On April 18 2015, the Cyprus parliament approved a new package of insolvency laws, aimed at streamlining and modernising the existing system and promoting a rescue culture

Elias NeocleousMaria Kyriacou
On April 18 2015, the Cyprus parliament approved a new package of insolvency laws, aimed at streamlining and modernising the existing system and promoting a rescue culture. The new insolvency framework forms part of the economic adjustment programme agreed between the Cyprus government and international providers of financial support at the time of the 2013 banking crisis.

The new insolvency laws, which were extensively amended by the parliament in the course of its debate, have not been promulgated, and have not been published in final form. As a result there is considerable uncertainty concerning the details. We set out below our understanding of the principal changes, but this should not be regarded as definitive.


The Companies Law has been amended to introduce a process called examinership, which is akin to the UK administration process. It provides for the appointment of an insolvency practitioner as examiner, whose role is to develop restructuring proposals and agree them with stakeholders during a four-month moratorium in which the company is protected from creditor action.

The Companies Law has also been amended to make the following changes regarding liquidation: (i) for a company to be deemed unable to pay its debts the court must be satisfied that the net asset value is negative, taking into account potential and future liabilities; (ii) a liquidator can be appointed by the court as well as by existing procedures; (iii) when a winding-up order is made, the official receiver can be appointed as the permanent liquidator and not only on a provisional basis pending the appointment of another liquidator, as had previously been the case; (iv) a liquidator must be a licensed and regulated professional insolvency practitioner; (v) a court can make an order authorising the liquidator to dispose of assets subject to a charge if it is satisfied that this would be advantageous; and (vi) net proceeds from the sale of secured assets are used first to repay the secured debt and any surplus goes to unsecured creditors.


The court has the power to order a 95-day moratorium on enforcement action by creditors for the debtor to agree an arrangement (known as a personal repayment plan) with them.
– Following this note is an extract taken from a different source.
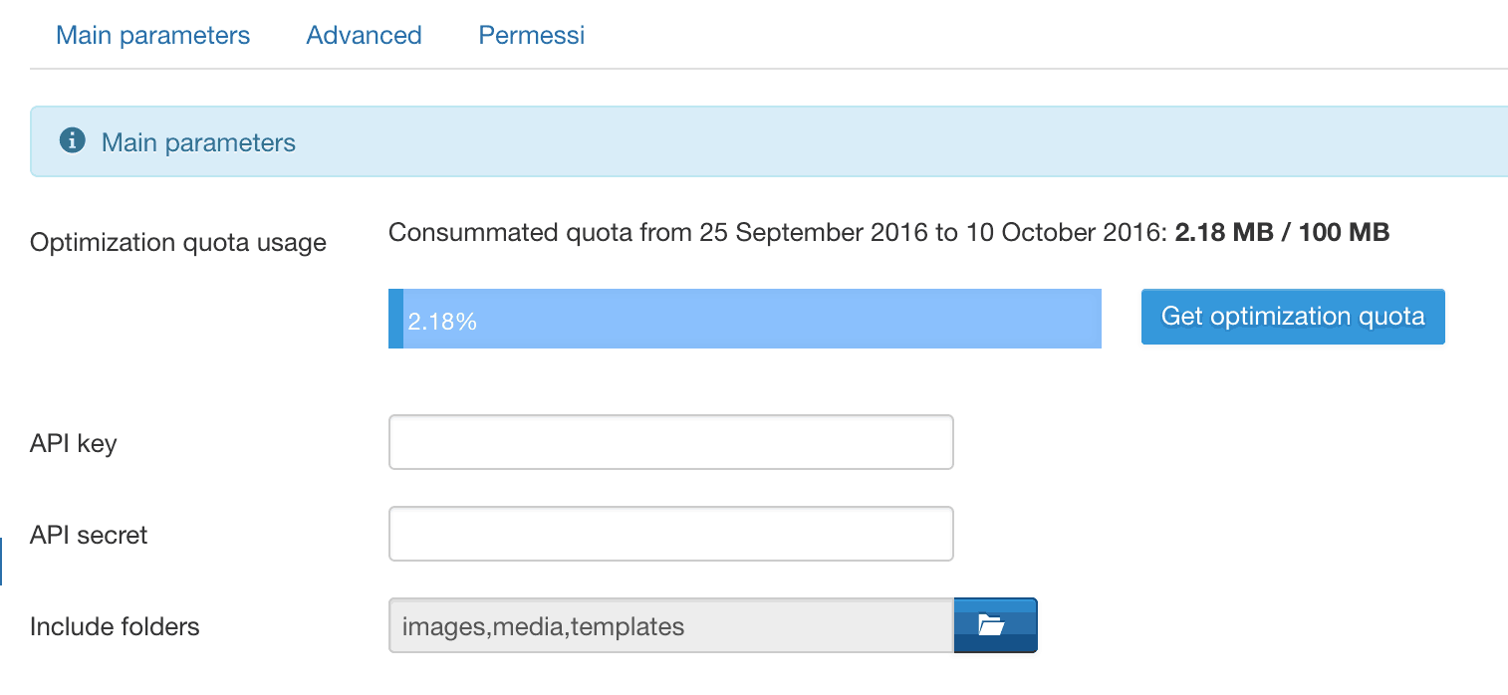
Task: Click the Main parameters banner heading text
Action: (198, 142)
If approved by a 75% majority of creditors in value and the court, the arrangement will be binding on the debtor and all creditors. Dissenting creditors will have a right to be heard before the court.

The court can impose a rescheduling if the following conditions are satisfied: (i) aggregate liabilities are no more than €350,000 ($392,000); (ii) the primary residence of the individual was bought for less than €300,000 and is mortgaged in favour of at least one of the creditors; (iii) the total value of the remaining assets does not exceed €250,000; and, (iv) the inability to pay debts is due to a deterioration of the debtor's financial situation as a result of events outside his or her control, leading to a diminution of income of 25% or more.

Individuals with minimal assets and income (assets below €1,000 and monthly income below €2,000) may apply to the court via the government insolvency service for an order for debt relief of up to €25,000.


Discharge is automatic after three years on the condition that all the debtor's property, both movable and immovable, is sold and the proceeds are distributed to the creditors. There are new criminal sanctions against fraudulent alienation of assets prior to bankruptcy and non-disclosure of assets.


The liability of guarantors who are natural persons is limited to the shortfall of the value of the charged property below the secured liability, even if the guarantee provides for joint and several liability. Where the outstanding amount due to the creditor is less than the value of the mortgaged property, guarantors are discharged of their liabilities entirely. No proceedings can be commenced to enforce a guarantee within two years after the date of implementation of a personal repayment plan by the primary debtor.